== PROVIDED DATA ==
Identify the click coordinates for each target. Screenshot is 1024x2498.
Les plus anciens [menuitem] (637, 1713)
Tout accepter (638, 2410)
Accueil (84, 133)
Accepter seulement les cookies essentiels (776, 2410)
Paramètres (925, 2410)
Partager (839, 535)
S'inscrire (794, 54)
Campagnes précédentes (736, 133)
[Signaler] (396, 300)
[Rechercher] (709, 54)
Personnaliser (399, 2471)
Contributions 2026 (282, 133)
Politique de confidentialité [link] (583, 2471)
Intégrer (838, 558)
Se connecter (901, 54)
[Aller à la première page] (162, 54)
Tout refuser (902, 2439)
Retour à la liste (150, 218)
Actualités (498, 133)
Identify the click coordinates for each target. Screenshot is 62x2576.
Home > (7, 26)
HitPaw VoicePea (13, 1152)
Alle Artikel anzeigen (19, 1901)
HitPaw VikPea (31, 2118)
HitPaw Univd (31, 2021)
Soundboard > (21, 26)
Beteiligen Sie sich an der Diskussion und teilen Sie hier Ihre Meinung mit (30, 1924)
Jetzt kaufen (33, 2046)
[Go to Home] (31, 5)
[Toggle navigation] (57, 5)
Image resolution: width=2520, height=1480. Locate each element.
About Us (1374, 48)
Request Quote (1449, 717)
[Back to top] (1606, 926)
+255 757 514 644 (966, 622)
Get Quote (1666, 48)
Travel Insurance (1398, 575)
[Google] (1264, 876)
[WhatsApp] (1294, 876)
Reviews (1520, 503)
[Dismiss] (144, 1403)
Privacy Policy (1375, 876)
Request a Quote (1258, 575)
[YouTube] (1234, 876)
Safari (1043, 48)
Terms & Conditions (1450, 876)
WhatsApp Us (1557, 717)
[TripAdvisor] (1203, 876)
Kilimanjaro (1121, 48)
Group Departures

== EXERCISE ==
Please reproduce the line containing "Intégrer (838, 558)" and each line after it to the end of the listing, exactly, with nothing added or left out.

== THE COMPLETED TASK ==
Intégrer (838, 558)
Se connecter (901, 54)
[Aller à la première page] (162, 54)
Tout refuser (902, 2439)
Retour à la liste (150, 218)
Actualités (498, 133)
Identify the click coordinates for each target. Screenshot is 62x2576.
Home > (7, 26)
HitPaw VoicePea (13, 1152)
Alle Artikel anzeigen (19, 1901)
HitPaw VikPea (31, 2118)
HitPaw Univd (31, 2021)
Soundboard > (21, 26)
Beteiligen Sie sich an der Diskussion und teilen Sie hier Ihre Meinung mit (30, 1924)
Jetzt kaufen (33, 2046)
[Go to Home] (31, 5)
[Toggle navigation] (57, 5)
Image resolution: width=2520, height=1480. Locate each element.
About Us (1374, 48)
Request Quote (1449, 717)
[Back to top] (1606, 926)
+255 757 514 644 (966, 622)
Get Quote (1666, 48)
Travel Insurance (1398, 575)
[Google] (1264, 876)
[WhatsApp] (1294, 876)
Reviews (1520, 503)
[Dismiss] (144, 1403)
Privacy Policy (1375, 876)
Request a Quote (1258, 575)
[YouTube] (1234, 876)
Safari (1043, 48)
Terms & Conditions (1450, 876)
WhatsApp Us (1557, 717)
[TripAdvisor] (1203, 876)
Kilimanjaro (1121, 48)
Group Departures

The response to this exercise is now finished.